Chronic obstructive pulmonary disease (COPD) is a major health problem worldwide and is now the third leading cause of death in the United States. There is a lack of therapies that can stop progression of the disease and improve survival. New drug discovery can be aided by the development of biomarkers, which can act as indicators of severity in the course of the disease and responses to therapy. This perspective brings together the laboratory and clinical evidence, which suggest that elastin degradation products can fulfill the need for such a biomarker. Elastin is a recognized target for injury in COPD. The amino acids desmosine and isodesmosine exist only in matrix elastin; can be measured specifically and sensitively in plasma, urine, and sputum; and indicate changes in the systemic balance between elastase activity and elastase inhibition brought on by the systemic inflammatory state. The biomarker levels in sputum reflect the state of elastin degradation in the lung specifically. Clinical data accumulated over several decades indicate correlations of desmosine and isodesmosine levels with COPD of varying severity and responses to therapy.

Liberation of desmosine and isodesmosine as amino acids from insoluble elastin by elastolytic proteases.

The development of atherosclerotic lesions and abdominal aortic aneurysms involves degradation and loss of extracellular matrix components, such as collagen and elastin. Releases of the elastin cross-links desmosine (DES) and isodesmosine (IDE) may reflect elastin degradation in cardiovascular diseases. This study investigated the production of soluble elastin cross-linking structures by proteinases implicated in arterial diseases. Recombinant MMP-12 and neutrophil elastase liberated DES and IDE as amino acids from insoluble elastin. DES and IDE were also released from insoluble elastin exposed to monocyte/macrophage cell lines or human primary macrophages derived from peripheral blood monocytes. Elastin oxidized by reactive oxygen species (ROS) liberated more unconjugated DES and IDE than did non-oxidized elastin when incubated with MMP-12 or neutrophil elastase. These results support the exploration of free DES and IDE as biomarkers of elastin degradation.

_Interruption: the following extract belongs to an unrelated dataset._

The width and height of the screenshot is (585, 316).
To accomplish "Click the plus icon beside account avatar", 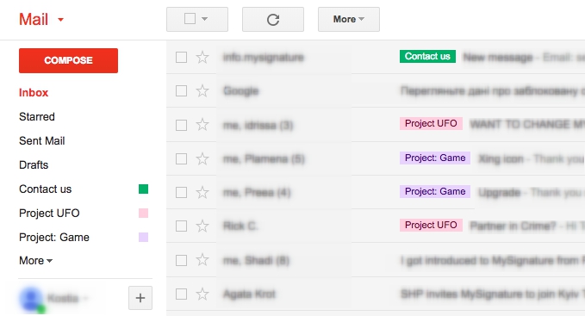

Therapeutic effects of hyaluronan on smoke-induced elastic fiber injury: does delayed treatment affect efficacy?

Aerosolized hyaluronan (HA) has been previously shown to prevent cigarette smoke-induced airspace enlargement and elastic fiber injury in mice when given concurrently with smoke. In the present study, a more stringent test of the therapeutic potential of HA was performed by delaying treatment with this agent for 1 month. After treatment with cigarette smoke for 3 h per day for 5 days per week for 1 month, mice (DBA/2J) began receiving aerosolized HA (0.1%) for 1 h prior to smoke exposure (controls were given aerosolized water). The results indicate that much of the damage to the lung elastic fibers occurred within the first several months of smoke exposure, as measured by levels of desmosine and isodesmosine (DID) in bronchoalveolar lavage fluid (BALF). In contrast to previously published studies, where concurrent administration of aerosolized HA significantly reduced BALF DID levels within 3 months of smoke exposure, the same effect was not seen until 6 months when HA treatment was delayed. However, despite the prolonged breakdown of elastic fibers in the current study, a significant reduction in airspace enlargement was observed after only 2 months of HA treatment. These findings provide further support for testing this agent in patients with pre-existing chronic obstructive pulmonary disease.